Items from a data source:
BEGIN
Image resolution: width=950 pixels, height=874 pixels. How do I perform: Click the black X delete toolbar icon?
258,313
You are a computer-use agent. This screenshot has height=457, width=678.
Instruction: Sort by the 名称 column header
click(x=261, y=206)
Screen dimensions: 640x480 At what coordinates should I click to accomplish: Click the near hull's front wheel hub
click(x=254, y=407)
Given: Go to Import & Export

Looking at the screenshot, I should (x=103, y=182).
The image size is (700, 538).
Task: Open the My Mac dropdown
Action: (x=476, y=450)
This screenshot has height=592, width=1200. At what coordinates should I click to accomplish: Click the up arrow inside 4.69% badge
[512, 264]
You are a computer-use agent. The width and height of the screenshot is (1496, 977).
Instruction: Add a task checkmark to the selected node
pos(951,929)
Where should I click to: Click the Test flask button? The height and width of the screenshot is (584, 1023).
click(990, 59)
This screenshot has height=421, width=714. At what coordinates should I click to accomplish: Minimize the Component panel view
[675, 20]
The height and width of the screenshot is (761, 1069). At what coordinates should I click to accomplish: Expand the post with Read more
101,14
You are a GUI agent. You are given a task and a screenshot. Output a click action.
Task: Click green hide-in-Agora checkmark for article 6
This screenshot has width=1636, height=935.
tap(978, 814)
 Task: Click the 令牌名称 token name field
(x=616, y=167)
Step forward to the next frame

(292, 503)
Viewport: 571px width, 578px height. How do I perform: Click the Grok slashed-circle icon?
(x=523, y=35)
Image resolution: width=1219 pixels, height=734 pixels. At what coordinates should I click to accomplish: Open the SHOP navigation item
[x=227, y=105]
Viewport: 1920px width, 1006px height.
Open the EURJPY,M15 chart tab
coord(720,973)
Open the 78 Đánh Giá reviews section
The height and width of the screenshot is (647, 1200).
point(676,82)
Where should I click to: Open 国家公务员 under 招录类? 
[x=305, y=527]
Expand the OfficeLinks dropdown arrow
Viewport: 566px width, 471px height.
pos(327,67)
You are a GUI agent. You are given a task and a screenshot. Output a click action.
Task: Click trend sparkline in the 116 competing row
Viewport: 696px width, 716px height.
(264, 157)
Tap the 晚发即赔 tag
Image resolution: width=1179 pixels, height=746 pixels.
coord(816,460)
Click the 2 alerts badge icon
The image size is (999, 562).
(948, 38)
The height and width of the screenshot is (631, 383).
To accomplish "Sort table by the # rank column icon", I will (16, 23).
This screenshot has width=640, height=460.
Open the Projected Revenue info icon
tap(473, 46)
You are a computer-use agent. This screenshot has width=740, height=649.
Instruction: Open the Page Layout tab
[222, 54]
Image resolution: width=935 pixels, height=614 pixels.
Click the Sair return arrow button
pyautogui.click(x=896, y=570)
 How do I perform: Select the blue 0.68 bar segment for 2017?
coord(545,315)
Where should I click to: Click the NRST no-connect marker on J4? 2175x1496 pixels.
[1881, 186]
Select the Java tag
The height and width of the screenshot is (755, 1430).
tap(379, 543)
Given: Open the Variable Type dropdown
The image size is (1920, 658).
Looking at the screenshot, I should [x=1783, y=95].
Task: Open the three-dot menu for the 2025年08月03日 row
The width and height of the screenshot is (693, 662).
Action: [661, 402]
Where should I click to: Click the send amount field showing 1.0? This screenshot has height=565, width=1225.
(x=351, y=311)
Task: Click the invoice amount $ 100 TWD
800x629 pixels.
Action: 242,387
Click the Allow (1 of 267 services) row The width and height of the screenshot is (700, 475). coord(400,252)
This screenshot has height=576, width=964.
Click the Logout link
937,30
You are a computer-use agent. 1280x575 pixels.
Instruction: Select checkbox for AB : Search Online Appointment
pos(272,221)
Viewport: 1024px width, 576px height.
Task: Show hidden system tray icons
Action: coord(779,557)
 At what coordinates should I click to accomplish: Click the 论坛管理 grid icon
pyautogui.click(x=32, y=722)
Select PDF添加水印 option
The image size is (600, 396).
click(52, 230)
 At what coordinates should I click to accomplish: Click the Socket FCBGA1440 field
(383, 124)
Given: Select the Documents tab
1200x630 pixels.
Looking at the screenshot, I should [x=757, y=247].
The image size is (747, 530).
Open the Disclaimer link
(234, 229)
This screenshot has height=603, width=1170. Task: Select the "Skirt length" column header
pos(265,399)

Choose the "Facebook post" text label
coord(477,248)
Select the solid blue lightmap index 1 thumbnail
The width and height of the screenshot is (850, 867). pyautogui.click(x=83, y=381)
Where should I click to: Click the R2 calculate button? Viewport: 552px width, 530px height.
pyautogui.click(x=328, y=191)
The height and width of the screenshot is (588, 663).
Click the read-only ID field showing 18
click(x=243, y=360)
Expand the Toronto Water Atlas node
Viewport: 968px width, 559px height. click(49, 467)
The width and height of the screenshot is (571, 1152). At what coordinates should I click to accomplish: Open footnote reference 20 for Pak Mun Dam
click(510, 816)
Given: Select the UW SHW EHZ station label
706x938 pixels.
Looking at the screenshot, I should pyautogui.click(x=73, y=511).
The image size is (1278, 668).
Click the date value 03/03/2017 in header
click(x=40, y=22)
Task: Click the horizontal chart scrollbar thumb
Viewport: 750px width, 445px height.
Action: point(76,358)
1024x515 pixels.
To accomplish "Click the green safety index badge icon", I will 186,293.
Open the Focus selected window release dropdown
END
Return the entries above, every line intact.

Final answer
Image resolution: width=950 pixels, height=874 pixels. How do I perform: Click the black X delete toolbar icon?
258,313
You are a computer-use agent. This screenshot has height=457, width=678.
Instruction: Sort by the 名称 column header
click(x=261, y=206)
Screen dimensions: 640x480 At what coordinates should I click to accomplish: Click the near hull's front wheel hub
click(x=254, y=407)
Given: Go to Import & Export

Looking at the screenshot, I should (x=103, y=182).
The image size is (700, 538).
Task: Open the My Mac dropdown
Action: (x=476, y=450)
This screenshot has height=592, width=1200. At what coordinates should I click to accomplish: Click the up arrow inside 4.69% badge
[512, 264]
You are a computer-use agent. The width and height of the screenshot is (1496, 977).
Instruction: Add a task checkmark to the selected node
pos(951,929)
Where should I click to: Click the Test flask button? The height and width of the screenshot is (584, 1023).
click(990, 59)
This screenshot has height=421, width=714. At what coordinates should I click to accomplish: Minimize the Component panel view
[675, 20]
The height and width of the screenshot is (761, 1069). At what coordinates should I click to accomplish: Expand the post with Read more
101,14
You are a GUI agent. You are given a task and a screenshot. Output a click action.
Task: Click green hide-in-Agora checkmark for article 6
This screenshot has width=1636, height=935.
tap(978, 814)
 Task: Click the 令牌名称 token name field
(x=616, y=167)
Step forward to the next frame

(292, 503)
Viewport: 571px width, 578px height. How do I perform: Click the Grok slashed-circle icon?
(x=523, y=35)
Image resolution: width=1219 pixels, height=734 pixels. At what coordinates should I click to accomplish: Open the SHOP navigation item
[x=227, y=105]
Viewport: 1920px width, 1006px height.
Open the EURJPY,M15 chart tab
coord(720,973)
Open the 78 Đánh Giá reviews section
The height and width of the screenshot is (647, 1200).
point(676,82)
Where should I click to: Open 国家公务员 under 招录类? 
[x=305, y=527]
Expand the OfficeLinks dropdown arrow
Viewport: 566px width, 471px height.
pos(327,67)
You are a GUI agent. You are given a task and a screenshot. Output a click action.
Task: Click trend sparkline in the 116 competing row
Viewport: 696px width, 716px height.
(264, 157)
Tap the 晚发即赔 tag
Image resolution: width=1179 pixels, height=746 pixels.
coord(816,460)
Click the 2 alerts badge icon
The image size is (999, 562).
(948, 38)
The height and width of the screenshot is (631, 383).
To accomplish "Sort table by the # rank column icon", I will (16, 23).
This screenshot has width=640, height=460.
Open the Projected Revenue info icon
tap(473, 46)
You are a computer-use agent. This screenshot has width=740, height=649.
Instruction: Open the Page Layout tab
[222, 54]
Image resolution: width=935 pixels, height=614 pixels.
Click the Sair return arrow button
pyautogui.click(x=896, y=570)
 How do I perform: Select the blue 0.68 bar segment for 2017?
coord(545,315)
Where should I click to: Click the NRST no-connect marker on J4? 2175x1496 pixels.
[1881, 186]
Select the Java tag
The height and width of the screenshot is (755, 1430).
tap(379, 543)
Given: Open the Variable Type dropdown
The image size is (1920, 658).
Looking at the screenshot, I should [x=1783, y=95].
Task: Open the three-dot menu for the 2025年08月03日 row
The width and height of the screenshot is (693, 662).
Action: [661, 402]
Where should I click to: Click the send amount field showing 1.0? This screenshot has height=565, width=1225.
(x=351, y=311)
Task: Click the invoice amount $ 100 TWD
800x629 pixels.
Action: 242,387
Click the Allow (1 of 267 services) row The width and height of the screenshot is (700, 475). coord(400,252)
This screenshot has height=576, width=964.
Click the Logout link
937,30
You are a computer-use agent. 1280x575 pixels.
Instruction: Select checkbox for AB : Search Online Appointment
pos(272,221)
Viewport: 1024px width, 576px height.
Task: Show hidden system tray icons
Action: coord(779,557)
 At what coordinates should I click to accomplish: Click the 论坛管理 grid icon
pyautogui.click(x=32, y=722)
Select PDF添加水印 option
The image size is (600, 396).
click(52, 230)
 At what coordinates should I click to accomplish: Click the Socket FCBGA1440 field
(383, 124)
Given: Select the Documents tab
1200x630 pixels.
Looking at the screenshot, I should [x=757, y=247].
The image size is (747, 530).
Open the Disclaimer link
(234, 229)
This screenshot has height=603, width=1170. Task: Select the "Skirt length" column header
pos(265,399)

Choose the "Facebook post" text label
coord(477,248)
Select the solid blue lightmap index 1 thumbnail
The width and height of the screenshot is (850, 867). pyautogui.click(x=83, y=381)
Where should I click to: Click the R2 calculate button? Viewport: 552px width, 530px height.
pyautogui.click(x=328, y=191)
The height and width of the screenshot is (588, 663).
Click the read-only ID field showing 18
click(x=243, y=360)
Expand the Toronto Water Atlas node
Viewport: 968px width, 559px height. click(49, 467)
The width and height of the screenshot is (571, 1152). At what coordinates should I click to accomplish: Open footnote reference 20 for Pak Mun Dam
click(510, 816)
Given: Select the UW SHW EHZ station label
706x938 pixels.
Looking at the screenshot, I should pyautogui.click(x=73, y=511).
The image size is (1278, 668).
Click the date value 03/03/2017 in header
click(x=40, y=22)
Task: Click the horizontal chart scrollbar thumb
Viewport: 750px width, 445px height.
Action: point(76,358)
1024x515 pixels.
To accomplish "Click the green safety index badge icon", I will 186,293.
Open the Focus selected window release dropdown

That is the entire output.